▶ Information shown
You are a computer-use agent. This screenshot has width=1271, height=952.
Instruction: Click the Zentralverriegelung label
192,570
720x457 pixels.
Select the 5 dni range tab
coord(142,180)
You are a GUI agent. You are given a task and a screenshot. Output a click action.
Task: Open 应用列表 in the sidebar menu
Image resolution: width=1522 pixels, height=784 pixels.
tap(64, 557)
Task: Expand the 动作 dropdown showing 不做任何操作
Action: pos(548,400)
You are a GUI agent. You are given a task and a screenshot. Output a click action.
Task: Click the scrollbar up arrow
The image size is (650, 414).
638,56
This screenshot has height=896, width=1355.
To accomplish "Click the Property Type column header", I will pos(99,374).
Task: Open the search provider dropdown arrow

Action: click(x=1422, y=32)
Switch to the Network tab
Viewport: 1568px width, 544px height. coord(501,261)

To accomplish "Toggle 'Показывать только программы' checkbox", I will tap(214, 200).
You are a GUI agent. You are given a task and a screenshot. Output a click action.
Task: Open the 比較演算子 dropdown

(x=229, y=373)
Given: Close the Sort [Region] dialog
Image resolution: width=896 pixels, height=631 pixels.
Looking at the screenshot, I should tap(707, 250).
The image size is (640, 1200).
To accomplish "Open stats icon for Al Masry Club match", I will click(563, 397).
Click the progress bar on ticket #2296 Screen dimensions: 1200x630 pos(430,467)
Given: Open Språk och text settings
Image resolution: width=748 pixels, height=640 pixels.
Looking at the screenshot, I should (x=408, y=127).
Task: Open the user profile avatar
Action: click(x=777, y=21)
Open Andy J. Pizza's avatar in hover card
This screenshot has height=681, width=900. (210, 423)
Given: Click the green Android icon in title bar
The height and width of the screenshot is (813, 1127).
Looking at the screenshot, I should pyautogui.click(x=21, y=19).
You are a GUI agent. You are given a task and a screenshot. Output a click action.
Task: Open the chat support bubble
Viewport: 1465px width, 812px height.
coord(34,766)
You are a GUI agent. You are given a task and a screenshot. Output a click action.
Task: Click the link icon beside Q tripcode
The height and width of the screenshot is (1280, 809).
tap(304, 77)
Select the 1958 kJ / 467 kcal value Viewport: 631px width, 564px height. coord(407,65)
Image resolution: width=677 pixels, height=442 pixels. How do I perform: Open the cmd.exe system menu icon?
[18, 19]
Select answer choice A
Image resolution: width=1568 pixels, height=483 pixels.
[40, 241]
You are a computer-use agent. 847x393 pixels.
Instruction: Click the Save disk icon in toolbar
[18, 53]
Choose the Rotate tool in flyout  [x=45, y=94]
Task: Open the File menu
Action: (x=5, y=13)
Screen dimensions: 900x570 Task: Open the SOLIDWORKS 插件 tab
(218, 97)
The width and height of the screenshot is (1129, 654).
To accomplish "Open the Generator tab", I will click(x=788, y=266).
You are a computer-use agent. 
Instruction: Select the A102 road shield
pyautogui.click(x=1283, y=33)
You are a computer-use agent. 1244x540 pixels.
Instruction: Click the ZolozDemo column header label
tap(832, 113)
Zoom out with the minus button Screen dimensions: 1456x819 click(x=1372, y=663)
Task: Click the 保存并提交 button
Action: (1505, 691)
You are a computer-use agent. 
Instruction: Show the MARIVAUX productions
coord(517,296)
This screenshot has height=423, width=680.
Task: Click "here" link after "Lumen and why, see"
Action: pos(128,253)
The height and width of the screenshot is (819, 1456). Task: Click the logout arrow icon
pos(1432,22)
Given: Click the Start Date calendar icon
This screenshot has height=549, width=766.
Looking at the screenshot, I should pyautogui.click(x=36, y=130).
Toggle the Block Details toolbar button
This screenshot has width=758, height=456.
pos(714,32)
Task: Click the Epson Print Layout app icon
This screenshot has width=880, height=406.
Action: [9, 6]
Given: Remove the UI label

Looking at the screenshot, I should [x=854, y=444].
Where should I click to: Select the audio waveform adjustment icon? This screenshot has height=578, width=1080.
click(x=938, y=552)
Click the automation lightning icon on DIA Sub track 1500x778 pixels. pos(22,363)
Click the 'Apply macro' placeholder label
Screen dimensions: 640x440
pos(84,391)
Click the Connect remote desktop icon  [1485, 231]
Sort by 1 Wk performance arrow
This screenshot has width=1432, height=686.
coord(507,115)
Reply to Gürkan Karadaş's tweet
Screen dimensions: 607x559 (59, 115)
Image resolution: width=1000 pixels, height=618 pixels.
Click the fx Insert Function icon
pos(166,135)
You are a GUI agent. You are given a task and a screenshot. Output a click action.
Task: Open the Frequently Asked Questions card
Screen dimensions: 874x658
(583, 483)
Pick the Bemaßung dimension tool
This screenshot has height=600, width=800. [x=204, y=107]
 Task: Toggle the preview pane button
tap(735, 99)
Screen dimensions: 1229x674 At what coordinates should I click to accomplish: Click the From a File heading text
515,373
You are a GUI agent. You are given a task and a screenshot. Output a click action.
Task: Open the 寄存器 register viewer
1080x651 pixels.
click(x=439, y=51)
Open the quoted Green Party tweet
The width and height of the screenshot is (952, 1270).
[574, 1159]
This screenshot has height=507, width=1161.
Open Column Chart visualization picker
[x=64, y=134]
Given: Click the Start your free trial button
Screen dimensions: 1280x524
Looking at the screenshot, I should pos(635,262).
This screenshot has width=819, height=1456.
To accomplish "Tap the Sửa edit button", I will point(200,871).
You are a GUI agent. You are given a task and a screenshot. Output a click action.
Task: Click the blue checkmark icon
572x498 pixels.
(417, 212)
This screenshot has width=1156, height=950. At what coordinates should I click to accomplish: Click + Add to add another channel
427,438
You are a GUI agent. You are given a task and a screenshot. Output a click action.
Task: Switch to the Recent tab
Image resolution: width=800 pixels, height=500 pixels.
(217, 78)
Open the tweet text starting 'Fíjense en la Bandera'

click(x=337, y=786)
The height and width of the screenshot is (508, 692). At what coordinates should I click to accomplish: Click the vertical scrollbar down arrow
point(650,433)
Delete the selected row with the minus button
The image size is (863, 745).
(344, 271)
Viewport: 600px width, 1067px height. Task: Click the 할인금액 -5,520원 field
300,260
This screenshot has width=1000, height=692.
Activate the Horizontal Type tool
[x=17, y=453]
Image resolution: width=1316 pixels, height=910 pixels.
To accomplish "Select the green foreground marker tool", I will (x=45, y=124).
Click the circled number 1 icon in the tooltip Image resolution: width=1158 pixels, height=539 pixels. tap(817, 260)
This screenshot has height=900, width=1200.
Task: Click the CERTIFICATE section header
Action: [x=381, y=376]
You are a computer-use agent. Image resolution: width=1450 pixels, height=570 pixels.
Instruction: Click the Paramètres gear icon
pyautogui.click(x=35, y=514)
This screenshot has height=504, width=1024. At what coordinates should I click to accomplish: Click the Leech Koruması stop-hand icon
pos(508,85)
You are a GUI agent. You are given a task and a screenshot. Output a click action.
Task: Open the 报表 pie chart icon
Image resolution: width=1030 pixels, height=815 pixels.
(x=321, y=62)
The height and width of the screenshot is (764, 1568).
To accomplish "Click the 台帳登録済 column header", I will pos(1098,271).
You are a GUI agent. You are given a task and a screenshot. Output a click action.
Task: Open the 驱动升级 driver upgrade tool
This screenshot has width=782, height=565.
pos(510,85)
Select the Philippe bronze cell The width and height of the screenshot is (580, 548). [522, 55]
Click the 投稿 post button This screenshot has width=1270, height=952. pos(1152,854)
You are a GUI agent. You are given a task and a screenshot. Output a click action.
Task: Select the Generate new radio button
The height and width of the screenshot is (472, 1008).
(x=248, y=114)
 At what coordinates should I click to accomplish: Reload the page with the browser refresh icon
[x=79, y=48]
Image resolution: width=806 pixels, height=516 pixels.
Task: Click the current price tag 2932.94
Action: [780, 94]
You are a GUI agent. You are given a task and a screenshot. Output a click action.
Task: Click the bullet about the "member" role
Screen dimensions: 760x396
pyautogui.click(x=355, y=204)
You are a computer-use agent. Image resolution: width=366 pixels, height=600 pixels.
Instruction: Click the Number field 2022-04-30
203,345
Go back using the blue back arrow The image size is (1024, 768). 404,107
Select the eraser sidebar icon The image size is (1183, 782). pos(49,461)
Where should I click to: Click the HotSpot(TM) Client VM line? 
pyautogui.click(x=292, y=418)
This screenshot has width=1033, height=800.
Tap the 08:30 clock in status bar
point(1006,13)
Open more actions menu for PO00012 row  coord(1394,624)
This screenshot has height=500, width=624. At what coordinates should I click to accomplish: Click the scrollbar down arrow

▶ Task
Scan the records above for the lines holding "Image resolution: width=800" and "Click the 投稿". Transcribe those two and every line between them word for word, and no others.

▶ Answer to the problem
Image resolution: width=800 pixels, height=500 pixels.
(217, 78)
Open the tweet text starting 'Fíjense en la Bandera'

click(x=337, y=786)
The height and width of the screenshot is (508, 692). At what coordinates should I click to accomplish: Click the vertical scrollbar down arrow
point(650,433)
Delete the selected row with the minus button
The image size is (863, 745).
(344, 271)
Viewport: 600px width, 1067px height. Task: Click the 할인금액 -5,520원 field
300,260
This screenshot has width=1000, height=692.
Activate the Horizontal Type tool
[x=17, y=453]
Image resolution: width=1316 pixels, height=910 pixels.
To accomplish "Select the green foreground marker tool", I will (x=45, y=124).
Click the circled number 1 icon in the tooltip Image resolution: width=1158 pixels, height=539 pixels. tap(817, 260)
This screenshot has height=900, width=1200.
Task: Click the CERTIFICATE section header
Action: [x=381, y=376]
You are a computer-use agent. Image resolution: width=1450 pixels, height=570 pixels.
Instruction: Click the Paramètres gear icon
pyautogui.click(x=35, y=514)
This screenshot has height=504, width=1024. At what coordinates should I click to accomplish: Click the Leech Koruması stop-hand icon
pos(508,85)
You are a GUI agent. You are given a task and a screenshot. Output a click action.
Task: Open the 报表 pie chart icon
Image resolution: width=1030 pixels, height=815 pixels.
(x=321, y=62)
The height and width of the screenshot is (764, 1568).
To accomplish "Click the 台帳登録済 column header", I will pos(1098,271).
You are a GUI agent. You are given a task and a screenshot. Output a click action.
Task: Open the 驱动升级 driver upgrade tool
This screenshot has width=782, height=565.
pos(510,85)
Select the Philippe bronze cell The width and height of the screenshot is (580, 548). [522, 55]
Click the 投稿 post button This screenshot has width=1270, height=952. pos(1152,854)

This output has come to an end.